- Tasks to perform
1. According to the file column support text, which flag makes the export produce a .zip archive instead of a folder?
2. List every command-line option that appears in the example export command in the file column support text.
3. Transcribe the part of the file column support text starting at "4. The data.xml" and ending at "the same layout.".

7. File Column Support

CMT supports exporting and importing file columns (filedata) and image columns (imagedata) — binary data attached to Dataverse records.

Export

Use the --export-files flag to include file columns in the export:

txc data package export \
  --schema data_schema.xml \
  --output ./data-package \
  --export-files \
  --profile myprofile

Tip: Pass --zip to produce a .zip archive instead of a folder.

During export:

  1. CMT identifies fields with type filedata in the schema.
  2. For each record that has a file attached, CMT downloads the file binary using the Dataverse chunked download API.
  3. Files are stored in a files/ directory inside the zip, named by their GUID (e.g. files/{guid}.bin).
  4. The data.xml records the file's GUID in the value attribute and the original filename in the filename attribute.

Package structure

By default the export produces a folder. Pass --zip to get a .zip archive with the same layout.

data-package/             # folder (default) or .zip (with --zip)
├── data.xml              # Record data
├── data_schema.xml       # Schema definition (copy of input)
└── files/                # Binary files (only when --export-files is used)
    ├── {guid1}.bin
    ├── {guid2}.bin
    └── ...

Import

File columns are imported automatically when the data package contains a files/ directory:

  1. CMT reads the filedata fields from each record.
  2. For each file reference, it locates the corresponding {guid}.bin in the files/ directory.
  3. The file binary is uploaded to the target environment using the Dataverse chunked upload API.

Schema configuration

To include a file column in migration, add it to your schema with type="filedata":

<field name="cr4c2_attachment" displayname="Attachment" type="filedata"

Collected data:
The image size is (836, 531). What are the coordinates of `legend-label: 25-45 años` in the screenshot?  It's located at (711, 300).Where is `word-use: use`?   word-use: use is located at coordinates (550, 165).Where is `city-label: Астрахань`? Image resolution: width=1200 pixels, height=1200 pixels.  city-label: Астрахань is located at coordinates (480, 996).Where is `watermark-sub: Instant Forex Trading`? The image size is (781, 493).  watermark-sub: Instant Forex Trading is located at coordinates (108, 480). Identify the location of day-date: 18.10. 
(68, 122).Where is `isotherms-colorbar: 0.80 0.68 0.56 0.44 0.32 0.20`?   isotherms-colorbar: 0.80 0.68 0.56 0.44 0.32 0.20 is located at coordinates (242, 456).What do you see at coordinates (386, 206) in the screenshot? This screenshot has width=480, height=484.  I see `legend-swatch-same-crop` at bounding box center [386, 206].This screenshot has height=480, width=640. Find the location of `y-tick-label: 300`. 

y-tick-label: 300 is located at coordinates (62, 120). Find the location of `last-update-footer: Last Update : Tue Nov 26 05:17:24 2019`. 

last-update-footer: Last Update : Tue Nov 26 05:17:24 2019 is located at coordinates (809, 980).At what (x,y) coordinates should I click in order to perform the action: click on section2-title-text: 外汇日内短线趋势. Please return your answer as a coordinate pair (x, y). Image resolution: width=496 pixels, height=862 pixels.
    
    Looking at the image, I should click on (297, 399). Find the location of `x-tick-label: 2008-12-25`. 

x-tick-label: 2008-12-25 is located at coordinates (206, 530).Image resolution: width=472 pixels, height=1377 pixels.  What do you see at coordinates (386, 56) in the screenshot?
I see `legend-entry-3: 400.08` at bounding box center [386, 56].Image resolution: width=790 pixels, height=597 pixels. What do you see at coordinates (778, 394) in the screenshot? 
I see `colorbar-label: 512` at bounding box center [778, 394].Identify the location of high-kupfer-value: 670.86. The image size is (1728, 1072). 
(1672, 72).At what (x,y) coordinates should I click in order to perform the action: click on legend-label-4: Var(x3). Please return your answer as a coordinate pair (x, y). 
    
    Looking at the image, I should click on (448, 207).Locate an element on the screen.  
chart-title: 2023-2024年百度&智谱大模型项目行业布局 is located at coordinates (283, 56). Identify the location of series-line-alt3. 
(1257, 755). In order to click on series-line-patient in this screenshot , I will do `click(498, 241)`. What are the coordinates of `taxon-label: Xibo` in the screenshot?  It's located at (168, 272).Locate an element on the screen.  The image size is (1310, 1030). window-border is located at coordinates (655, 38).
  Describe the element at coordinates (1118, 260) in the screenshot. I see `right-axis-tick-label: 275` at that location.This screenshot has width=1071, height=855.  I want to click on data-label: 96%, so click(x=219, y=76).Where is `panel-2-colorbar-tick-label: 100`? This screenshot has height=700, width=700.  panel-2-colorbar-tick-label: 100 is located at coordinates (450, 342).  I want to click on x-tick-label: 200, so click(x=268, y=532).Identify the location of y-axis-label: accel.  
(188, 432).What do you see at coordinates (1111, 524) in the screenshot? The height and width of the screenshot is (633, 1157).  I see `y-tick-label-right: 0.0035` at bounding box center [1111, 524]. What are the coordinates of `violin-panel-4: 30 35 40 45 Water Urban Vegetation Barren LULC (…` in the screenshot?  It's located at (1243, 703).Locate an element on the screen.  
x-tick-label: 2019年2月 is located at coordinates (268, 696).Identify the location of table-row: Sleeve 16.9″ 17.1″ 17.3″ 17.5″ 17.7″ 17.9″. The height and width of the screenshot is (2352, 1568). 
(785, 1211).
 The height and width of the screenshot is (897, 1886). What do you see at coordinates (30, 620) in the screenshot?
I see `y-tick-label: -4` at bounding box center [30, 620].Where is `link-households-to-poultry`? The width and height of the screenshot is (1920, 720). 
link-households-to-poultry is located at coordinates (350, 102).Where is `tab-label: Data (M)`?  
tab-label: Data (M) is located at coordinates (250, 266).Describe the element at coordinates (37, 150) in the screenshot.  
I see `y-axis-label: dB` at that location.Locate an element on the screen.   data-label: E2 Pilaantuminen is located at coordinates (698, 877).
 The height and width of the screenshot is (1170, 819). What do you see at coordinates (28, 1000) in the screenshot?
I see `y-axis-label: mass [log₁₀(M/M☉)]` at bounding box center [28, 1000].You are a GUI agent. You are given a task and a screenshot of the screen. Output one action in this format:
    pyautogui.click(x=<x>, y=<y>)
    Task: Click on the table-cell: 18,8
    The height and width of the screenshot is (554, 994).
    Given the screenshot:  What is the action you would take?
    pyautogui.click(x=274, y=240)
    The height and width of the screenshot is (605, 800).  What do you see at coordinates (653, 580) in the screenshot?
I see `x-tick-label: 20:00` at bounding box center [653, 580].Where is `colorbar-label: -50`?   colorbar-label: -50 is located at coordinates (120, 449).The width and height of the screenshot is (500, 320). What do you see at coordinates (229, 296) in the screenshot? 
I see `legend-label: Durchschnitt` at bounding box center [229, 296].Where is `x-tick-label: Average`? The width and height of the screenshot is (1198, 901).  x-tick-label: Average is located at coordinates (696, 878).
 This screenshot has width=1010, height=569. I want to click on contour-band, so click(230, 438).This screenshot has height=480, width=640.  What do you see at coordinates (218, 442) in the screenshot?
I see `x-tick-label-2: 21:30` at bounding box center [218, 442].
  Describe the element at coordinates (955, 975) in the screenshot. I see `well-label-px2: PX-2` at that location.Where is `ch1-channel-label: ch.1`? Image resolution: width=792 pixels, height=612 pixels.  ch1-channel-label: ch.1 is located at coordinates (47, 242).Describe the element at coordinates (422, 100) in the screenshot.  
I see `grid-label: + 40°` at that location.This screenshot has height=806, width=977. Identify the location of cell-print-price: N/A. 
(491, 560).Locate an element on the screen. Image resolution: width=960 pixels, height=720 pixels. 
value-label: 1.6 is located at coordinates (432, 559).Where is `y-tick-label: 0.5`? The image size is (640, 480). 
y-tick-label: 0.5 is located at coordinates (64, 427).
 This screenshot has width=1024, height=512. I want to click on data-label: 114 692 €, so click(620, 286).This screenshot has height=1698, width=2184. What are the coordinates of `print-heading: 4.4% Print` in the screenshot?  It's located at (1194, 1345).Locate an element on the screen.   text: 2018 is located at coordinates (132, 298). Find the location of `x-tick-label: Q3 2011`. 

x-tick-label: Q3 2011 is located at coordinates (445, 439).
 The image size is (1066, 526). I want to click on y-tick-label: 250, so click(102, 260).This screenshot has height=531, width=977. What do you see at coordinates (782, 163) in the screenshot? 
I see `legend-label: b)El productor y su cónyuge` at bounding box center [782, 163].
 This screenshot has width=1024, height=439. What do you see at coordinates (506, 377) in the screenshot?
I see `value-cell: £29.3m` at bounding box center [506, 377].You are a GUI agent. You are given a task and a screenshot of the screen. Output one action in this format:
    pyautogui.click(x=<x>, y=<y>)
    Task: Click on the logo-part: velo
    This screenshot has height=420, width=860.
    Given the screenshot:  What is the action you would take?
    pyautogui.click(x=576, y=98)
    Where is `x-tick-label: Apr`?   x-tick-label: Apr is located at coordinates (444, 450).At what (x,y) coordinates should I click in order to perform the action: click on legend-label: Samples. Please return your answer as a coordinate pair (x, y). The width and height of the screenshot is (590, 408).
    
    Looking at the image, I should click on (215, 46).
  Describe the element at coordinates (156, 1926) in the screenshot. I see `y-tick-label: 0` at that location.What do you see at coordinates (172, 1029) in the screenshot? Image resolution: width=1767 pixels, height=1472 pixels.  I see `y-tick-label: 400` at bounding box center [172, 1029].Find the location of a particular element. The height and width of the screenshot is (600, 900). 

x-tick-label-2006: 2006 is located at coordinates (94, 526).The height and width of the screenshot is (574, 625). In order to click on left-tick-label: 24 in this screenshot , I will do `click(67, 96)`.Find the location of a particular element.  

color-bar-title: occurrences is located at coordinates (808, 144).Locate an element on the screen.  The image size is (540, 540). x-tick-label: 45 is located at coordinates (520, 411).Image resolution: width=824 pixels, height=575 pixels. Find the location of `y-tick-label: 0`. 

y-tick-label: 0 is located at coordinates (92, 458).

- Solutions to each task
1. --zip

2. --schema, --output, --export-files, --profile

3.
4. The data.xml records the file's GUID in the value attribute and the original filename in the filename attribute.

Package structure

By default the export produces a folder. Pass --zip to get a .zip archive with the same layout.